## DESCRIPTION OF THE TASK
Copy out each of the following items word for word, keeping every line as it appears.

↓

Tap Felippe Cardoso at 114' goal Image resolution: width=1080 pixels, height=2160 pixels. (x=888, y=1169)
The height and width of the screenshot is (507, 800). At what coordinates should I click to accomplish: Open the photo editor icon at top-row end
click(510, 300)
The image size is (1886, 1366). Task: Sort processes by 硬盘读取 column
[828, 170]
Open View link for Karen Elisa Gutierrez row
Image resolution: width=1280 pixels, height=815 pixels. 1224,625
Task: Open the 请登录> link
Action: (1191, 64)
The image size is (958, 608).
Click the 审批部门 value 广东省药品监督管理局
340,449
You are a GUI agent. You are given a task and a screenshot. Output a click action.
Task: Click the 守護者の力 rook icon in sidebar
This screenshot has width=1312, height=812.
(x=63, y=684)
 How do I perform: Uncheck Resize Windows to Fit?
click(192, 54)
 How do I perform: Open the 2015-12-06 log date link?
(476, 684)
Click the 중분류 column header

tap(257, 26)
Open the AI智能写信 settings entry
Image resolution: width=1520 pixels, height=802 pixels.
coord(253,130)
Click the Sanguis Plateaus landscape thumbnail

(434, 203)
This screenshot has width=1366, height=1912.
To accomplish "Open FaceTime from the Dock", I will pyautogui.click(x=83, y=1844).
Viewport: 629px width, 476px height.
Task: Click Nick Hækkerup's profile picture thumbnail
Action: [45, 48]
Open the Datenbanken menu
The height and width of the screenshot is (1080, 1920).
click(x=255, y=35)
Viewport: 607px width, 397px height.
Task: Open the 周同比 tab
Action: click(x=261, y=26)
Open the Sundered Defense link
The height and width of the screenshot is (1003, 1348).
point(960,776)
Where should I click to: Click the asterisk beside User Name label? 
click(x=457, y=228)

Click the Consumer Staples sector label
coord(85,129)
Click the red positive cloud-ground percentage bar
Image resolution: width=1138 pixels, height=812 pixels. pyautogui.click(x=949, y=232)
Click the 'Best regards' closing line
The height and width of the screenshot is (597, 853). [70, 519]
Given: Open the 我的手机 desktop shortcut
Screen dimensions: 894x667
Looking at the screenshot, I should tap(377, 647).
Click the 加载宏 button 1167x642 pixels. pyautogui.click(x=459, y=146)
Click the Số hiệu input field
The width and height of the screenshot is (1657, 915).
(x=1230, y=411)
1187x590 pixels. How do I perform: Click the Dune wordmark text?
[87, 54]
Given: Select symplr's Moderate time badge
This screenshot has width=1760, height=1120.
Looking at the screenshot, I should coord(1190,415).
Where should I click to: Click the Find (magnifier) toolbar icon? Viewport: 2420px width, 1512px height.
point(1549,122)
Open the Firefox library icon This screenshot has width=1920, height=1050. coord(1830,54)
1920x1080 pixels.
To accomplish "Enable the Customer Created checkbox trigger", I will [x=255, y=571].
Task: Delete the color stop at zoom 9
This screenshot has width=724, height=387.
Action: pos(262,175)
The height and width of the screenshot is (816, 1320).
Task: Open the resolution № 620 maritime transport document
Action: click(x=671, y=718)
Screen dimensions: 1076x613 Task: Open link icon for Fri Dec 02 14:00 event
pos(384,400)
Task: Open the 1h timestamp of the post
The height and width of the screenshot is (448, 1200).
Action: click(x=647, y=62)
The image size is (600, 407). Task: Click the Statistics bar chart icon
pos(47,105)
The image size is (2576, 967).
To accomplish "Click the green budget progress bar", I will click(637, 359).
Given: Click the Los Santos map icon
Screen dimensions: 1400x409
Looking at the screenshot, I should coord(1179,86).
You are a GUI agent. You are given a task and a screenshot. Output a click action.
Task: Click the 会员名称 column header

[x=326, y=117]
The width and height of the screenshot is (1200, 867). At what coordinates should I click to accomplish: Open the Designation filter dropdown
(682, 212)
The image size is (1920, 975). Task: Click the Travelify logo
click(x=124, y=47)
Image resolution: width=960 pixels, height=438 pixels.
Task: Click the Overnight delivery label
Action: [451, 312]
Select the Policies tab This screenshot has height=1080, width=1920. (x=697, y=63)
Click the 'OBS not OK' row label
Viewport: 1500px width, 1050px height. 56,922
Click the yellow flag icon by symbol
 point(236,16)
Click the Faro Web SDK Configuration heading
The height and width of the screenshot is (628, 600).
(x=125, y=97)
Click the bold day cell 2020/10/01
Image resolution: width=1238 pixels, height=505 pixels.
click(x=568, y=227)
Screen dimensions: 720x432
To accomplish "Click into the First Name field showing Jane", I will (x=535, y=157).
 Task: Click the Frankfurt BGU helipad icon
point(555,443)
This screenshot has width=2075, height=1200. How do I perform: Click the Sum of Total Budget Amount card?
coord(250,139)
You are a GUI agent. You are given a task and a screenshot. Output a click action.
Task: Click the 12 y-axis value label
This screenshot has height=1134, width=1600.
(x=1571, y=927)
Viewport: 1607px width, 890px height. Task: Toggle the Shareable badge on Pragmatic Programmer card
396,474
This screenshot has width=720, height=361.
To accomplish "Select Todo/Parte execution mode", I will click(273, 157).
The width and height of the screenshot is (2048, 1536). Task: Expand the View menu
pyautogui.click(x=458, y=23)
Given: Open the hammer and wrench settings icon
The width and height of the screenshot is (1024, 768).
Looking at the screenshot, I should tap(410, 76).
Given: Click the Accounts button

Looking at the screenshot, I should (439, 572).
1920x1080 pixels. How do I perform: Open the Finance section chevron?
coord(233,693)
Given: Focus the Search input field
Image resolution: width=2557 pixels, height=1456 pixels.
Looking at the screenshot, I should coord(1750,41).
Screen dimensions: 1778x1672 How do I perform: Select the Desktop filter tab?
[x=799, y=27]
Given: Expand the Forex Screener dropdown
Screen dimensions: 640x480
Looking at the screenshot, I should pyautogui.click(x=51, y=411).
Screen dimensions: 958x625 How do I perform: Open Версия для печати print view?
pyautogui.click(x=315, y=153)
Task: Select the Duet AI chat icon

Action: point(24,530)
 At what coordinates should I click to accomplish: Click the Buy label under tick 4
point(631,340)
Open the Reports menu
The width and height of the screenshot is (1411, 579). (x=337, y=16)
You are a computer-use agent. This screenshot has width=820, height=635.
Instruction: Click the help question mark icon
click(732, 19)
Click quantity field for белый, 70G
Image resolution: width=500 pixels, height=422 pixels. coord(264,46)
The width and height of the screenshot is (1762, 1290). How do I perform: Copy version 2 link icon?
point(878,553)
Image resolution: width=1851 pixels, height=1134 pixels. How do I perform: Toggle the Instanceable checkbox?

↑

## RESPONSE
Tap Felippe Cardoso at 114' goal Image resolution: width=1080 pixels, height=2160 pixels. (x=888, y=1169)
The height and width of the screenshot is (507, 800). At what coordinates should I click to accomplish: Open the photo editor icon at top-row end
click(510, 300)
The image size is (1886, 1366). Task: Sort processes by 硬盘读取 column
[828, 170]
Open View link for Karen Elisa Gutierrez row
Image resolution: width=1280 pixels, height=815 pixels. 1224,625
Task: Open the 请登录> link
Action: (1191, 64)
The image size is (958, 608).
Click the 审批部门 value 广东省药品监督管理局
340,449
You are a GUI agent. You are given a task and a screenshot. Output a click action.
Task: Click the 守護者の力 rook icon in sidebar
This screenshot has width=1312, height=812.
(x=63, y=684)
 How do I perform: Uncheck Resize Windows to Fit?
click(192, 54)
 How do I perform: Open the 2015-12-06 log date link?
(476, 684)
Click the 중분류 column header

tap(257, 26)
Open the AI智能写信 settings entry
Image resolution: width=1520 pixels, height=802 pixels.
coord(253,130)
Click the Sanguis Plateaus landscape thumbnail

(434, 203)
This screenshot has width=1366, height=1912.
To accomplish "Open FaceTime from the Dock", I will pyautogui.click(x=83, y=1844).
Viewport: 629px width, 476px height.
Task: Click Nick Hækkerup's profile picture thumbnail
Action: [45, 48]
Open the Datenbanken menu
The height and width of the screenshot is (1080, 1920).
click(x=255, y=35)
Viewport: 607px width, 397px height.
Task: Open the 周同比 tab
Action: click(x=261, y=26)
Open the Sundered Defense link
The height and width of the screenshot is (1003, 1348).
point(960,776)
Where should I click to: Click the asterisk beside User Name label? 
click(x=457, y=228)

Click the Consumer Staples sector label
coord(85,129)
Click the red positive cloud-ground percentage bar
Image resolution: width=1138 pixels, height=812 pixels. pyautogui.click(x=949, y=232)
Click the 'Best regards' closing line
The height and width of the screenshot is (597, 853). [70, 519]
Given: Open the 我的手机 desktop shortcut
Screen dimensions: 894x667
Looking at the screenshot, I should tap(377, 647).
Click the 加载宏 button 1167x642 pixels. pyautogui.click(x=459, y=146)
Click the Số hiệu input field
The width and height of the screenshot is (1657, 915).
(x=1230, y=411)
1187x590 pixels. How do I perform: Click the Dune wordmark text?
[87, 54]
Given: Select symplr's Moderate time badge
This screenshot has width=1760, height=1120.
Looking at the screenshot, I should coord(1190,415).
Where should I click to: Click the Find (magnifier) toolbar icon? Viewport: 2420px width, 1512px height.
point(1549,122)
Open the Firefox library icon This screenshot has width=1920, height=1050. coord(1830,54)
1920x1080 pixels.
To accomplish "Enable the Customer Created checkbox trigger", I will [x=255, y=571].
Task: Delete the color stop at zoom 9
This screenshot has width=724, height=387.
Action: pos(262,175)
The height and width of the screenshot is (816, 1320).
Task: Open the resolution № 620 maritime transport document
Action: click(x=671, y=718)
Screen dimensions: 1076x613 Task: Open link icon for Fri Dec 02 14:00 event
pos(384,400)
Task: Open the 1h timestamp of the post
The height and width of the screenshot is (448, 1200).
Action: click(x=647, y=62)
The image size is (600, 407). Task: Click the Statistics bar chart icon
pos(47,105)
The image size is (2576, 967).
To accomplish "Click the green budget progress bar", I will click(637, 359).
Given: Click the Los Santos map icon
Screen dimensions: 1400x409
Looking at the screenshot, I should coord(1179,86).
You are a GUI agent. You are given a task and a screenshot. Output a click action.
Task: Click the 会员名称 column header

[x=326, y=117]
The width and height of the screenshot is (1200, 867). At what coordinates should I click to accomplish: Open the Designation filter dropdown
(682, 212)
The image size is (1920, 975). Task: Click the Travelify logo
click(x=124, y=47)
Image resolution: width=960 pixels, height=438 pixels.
Task: Click the Overnight delivery label
Action: [451, 312]
Select the Policies tab This screenshot has height=1080, width=1920. (x=697, y=63)
Click the 'OBS not OK' row label
Viewport: 1500px width, 1050px height. 56,922
Click the yellow flag icon by symbol
 point(236,16)
Click the Faro Web SDK Configuration heading
The height and width of the screenshot is (628, 600).
(x=125, y=97)
Click the bold day cell 2020/10/01
Image resolution: width=1238 pixels, height=505 pixels.
click(x=568, y=227)
Screen dimensions: 720x432
To accomplish "Click into the First Name field showing Jane", I will (x=535, y=157).
 Task: Click the Frankfurt BGU helipad icon
point(555,443)
This screenshot has width=2075, height=1200. How do I perform: Click the Sum of Total Budget Amount card?
coord(250,139)
You are a GUI agent. You are given a task and a screenshot. Output a click action.
Task: Click the 12 y-axis value label
This screenshot has height=1134, width=1600.
(x=1571, y=927)
Viewport: 1607px width, 890px height. Task: Toggle the Shareable badge on Pragmatic Programmer card
396,474
This screenshot has width=720, height=361.
To accomplish "Select Todo/Parte execution mode", I will click(273, 157).
The width and height of the screenshot is (2048, 1536). Task: Expand the View menu
pyautogui.click(x=458, y=23)
Given: Open the hammer and wrench settings icon
The width and height of the screenshot is (1024, 768).
Looking at the screenshot, I should tap(410, 76).
Given: Click the Accounts button

Looking at the screenshot, I should (439, 572).
1920x1080 pixels. How do I perform: Open the Finance section chevron?
coord(233,693)
Given: Focus the Search input field
Image resolution: width=2557 pixels, height=1456 pixels.
Looking at the screenshot, I should coord(1750,41).
Screen dimensions: 1778x1672 How do I perform: Select the Desktop filter tab?
[x=799, y=27]
Given: Expand the Forex Screener dropdown
Screen dimensions: 640x480
Looking at the screenshot, I should pyautogui.click(x=51, y=411).
Screen dimensions: 958x625 How do I perform: Open Версия для печати print view?
pyautogui.click(x=315, y=153)
Task: Select the Duet AI chat icon

Action: point(24,530)
 At what coordinates should I click to accomplish: Click the Buy label under tick 4
point(631,340)
Open the Reports menu
The width and height of the screenshot is (1411, 579). (x=337, y=16)
You are a computer-use agent. This screenshot has width=820, height=635.
Instruction: Click the help question mark icon
click(732, 19)
Click quantity field for белый, 70G
Image resolution: width=500 pixels, height=422 pixels. coord(264,46)
The width and height of the screenshot is (1762, 1290). How do I perform: Copy version 2 link icon?
point(878,553)
Image resolution: width=1851 pixels, height=1134 pixels. How do I perform: Toggle the Instanceable checkbox?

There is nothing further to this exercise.